City Council Approves Colonial Conversion, Vintage Trolley Purchase

By Bill Dries

One of two golf courses at Colonial Country Club would give way to houses under a planned development approved Tuesday, Jan. 19, by the Memphis City Council.

The council approved a development that would turn the north course at Colonial into either a mix of single-family homes, townhouses and cottages or a mix of housing for senior citizens.

The 153 acres could see as many as 1,153 units of housing depending on which alternative developer Jim Russell chooses.

Colonial’s storied southern golf course, which once hosted the Danny Thomas Memphis Classic golf tournament, would remain as it is.

The southern course was where former President Gerald Ford hit a hole-in-one during the 1977 pro-am. During the tournament that year, Al Geiberger posted a round of 59, the first professional golfer to achieve such a score in a PGA Tour event.

CC Club Holdings announced in July it had hired Redwood Six Golf of Atlanta to help develop a plan for the club as well as improve the southern course.

Part of that plan is to use income generated from the residential development to retire Colonial’s debt and fund the golf course improvements.

The council also approved Tuesday plans by the Memphis Area Transit Authority to buy a vintage trolley for $950,000.


MATA president Ron Garrison met with some skepticism initially Tuesday when he described the trolley as “one of a kind.”


“I mean what difference does it make really?” council member Janis Fullilove asked.

It opens up the use of federal funds to renovate other trolleys that together could put the rail service, which was shut down completely in April 2014, back in operation.
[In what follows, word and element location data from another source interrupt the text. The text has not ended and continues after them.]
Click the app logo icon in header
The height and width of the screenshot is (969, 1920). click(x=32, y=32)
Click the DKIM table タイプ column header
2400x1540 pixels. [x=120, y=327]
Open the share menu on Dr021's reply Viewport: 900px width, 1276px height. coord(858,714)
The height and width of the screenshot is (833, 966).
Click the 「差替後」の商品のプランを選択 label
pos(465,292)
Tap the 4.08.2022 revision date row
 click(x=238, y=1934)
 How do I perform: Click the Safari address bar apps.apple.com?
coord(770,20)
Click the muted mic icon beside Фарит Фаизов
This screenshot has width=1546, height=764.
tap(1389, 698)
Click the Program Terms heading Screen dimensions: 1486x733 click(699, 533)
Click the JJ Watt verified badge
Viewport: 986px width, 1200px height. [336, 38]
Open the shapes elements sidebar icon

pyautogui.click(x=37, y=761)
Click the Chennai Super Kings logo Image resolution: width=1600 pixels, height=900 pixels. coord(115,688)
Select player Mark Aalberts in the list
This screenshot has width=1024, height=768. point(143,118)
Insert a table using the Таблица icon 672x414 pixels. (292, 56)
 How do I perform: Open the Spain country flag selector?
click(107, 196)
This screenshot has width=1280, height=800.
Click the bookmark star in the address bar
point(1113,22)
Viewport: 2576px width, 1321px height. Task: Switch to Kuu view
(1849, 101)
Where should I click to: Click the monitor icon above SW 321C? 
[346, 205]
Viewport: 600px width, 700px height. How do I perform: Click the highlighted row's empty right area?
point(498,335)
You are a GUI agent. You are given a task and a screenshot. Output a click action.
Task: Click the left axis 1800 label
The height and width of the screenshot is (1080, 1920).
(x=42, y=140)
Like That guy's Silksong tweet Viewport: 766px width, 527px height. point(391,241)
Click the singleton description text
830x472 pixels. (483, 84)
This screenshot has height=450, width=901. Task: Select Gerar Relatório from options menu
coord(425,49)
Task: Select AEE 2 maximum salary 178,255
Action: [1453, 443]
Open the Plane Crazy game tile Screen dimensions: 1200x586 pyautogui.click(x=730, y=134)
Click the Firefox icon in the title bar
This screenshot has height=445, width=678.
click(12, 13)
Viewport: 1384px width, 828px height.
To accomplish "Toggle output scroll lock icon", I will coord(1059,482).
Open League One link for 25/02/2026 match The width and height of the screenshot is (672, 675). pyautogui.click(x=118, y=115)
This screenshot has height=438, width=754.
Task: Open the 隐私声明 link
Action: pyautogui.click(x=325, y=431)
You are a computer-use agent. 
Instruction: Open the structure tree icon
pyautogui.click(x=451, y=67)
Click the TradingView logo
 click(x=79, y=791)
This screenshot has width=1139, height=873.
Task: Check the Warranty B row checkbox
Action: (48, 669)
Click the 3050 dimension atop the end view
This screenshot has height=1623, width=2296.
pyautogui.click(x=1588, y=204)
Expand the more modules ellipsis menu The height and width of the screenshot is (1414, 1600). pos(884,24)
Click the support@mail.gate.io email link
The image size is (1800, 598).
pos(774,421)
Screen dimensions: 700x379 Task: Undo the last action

“Rebuilding this trolley allows us to then use those monies to build in-house, which takes much, much longer, the rest of our trollies that need to be rebuilt,” Garrison explained. “It triples our money. For the price of this one trolley, we are getting four.”

“Sounds like a winner to me,” Fullilove responded.

Fullilove and council member Berlin Boyd clashed over a $10.8 million tree-trimming contract the council approved between Memphis Light Gas and Water Division and ABC Professional Tree Services.

Both council members have been critical of ABC’s use of out-of-town labor in the past including its use of workers from other countries.

But Boyd’s opposition to the contract changed after he went to an ABC work site and saw the work the crews do.

“I was absolutely amazed at the difficulties of the job,” Boyd said of the “dangerous” work.

Because the work is dangerous, ABC executives have argued the turnover rate in its workforce in Memphis and elsewhere is high – more than 100 percent.

“I understand why people don’t want to do the job,” Boyd said.

Fullilove said the company gave Boyd a “snow job.”

“He saw them climbing a tree and ‘oooh, that sure is hard,’” she said. “I’m not moved by that. And I’m not trying to be harsh – yes I am. Just what have you guys done to really try to get some local people?”

Boyd denied he had been fooled. “What it was was reality,” he told Fullilove. “I’m a council member who actually goes to the street and digs my hands in and get them dirty.”

In other action, the council approved $6.5 million in funding to begin work on moving the city’s General Services maintenance facilities to Lamar Avenue and Knight Arnold Road, the site of the old Walter Simmons housing project.

The move includes the city vacating its maintenance yard at 281 East Parkway in Overton Park.

The Overton Park yard has figured prominently in the ongoing debate over parking needs and traffic flow. It’s also been mentioned as a site for a museum and archive of the works of Memphis photographer William Eggleston.

No decision has been made on future use of the land.

General Services director Antonio Adams said his division should be out of Overton Park in approximately 18 months.

The council also approved $4.7 million in funding for a large retention basin at the site of the Raleigh Springs Mall and $3.1 million in state grant funds for redesign and reconstruction of the Plough Boulevard interchange at Winchester Road.

The council took back its approval earlier this month of a tractor-trailer yard at Brooks and McCorkle roads in Whitehaven.

Council member Edmund Ford Jr. urged the reconsideration to hear more from the facility’s would-be neighbors. Councilman Bill Morrison, who voted on the prevailing side, moved for the reconsideration. The council takes up the matter again at committee sessions next month.

The council approved a tire store at Hacks Cross Road and Misty Meadows Lane.

Tower Ventures withdrew its plans for a cell tower on Firestone Avenue in north Memphis.

And the council again delayed a vote on a hotel with retail at Front Street and Jackson Avenue, this time for four weeks.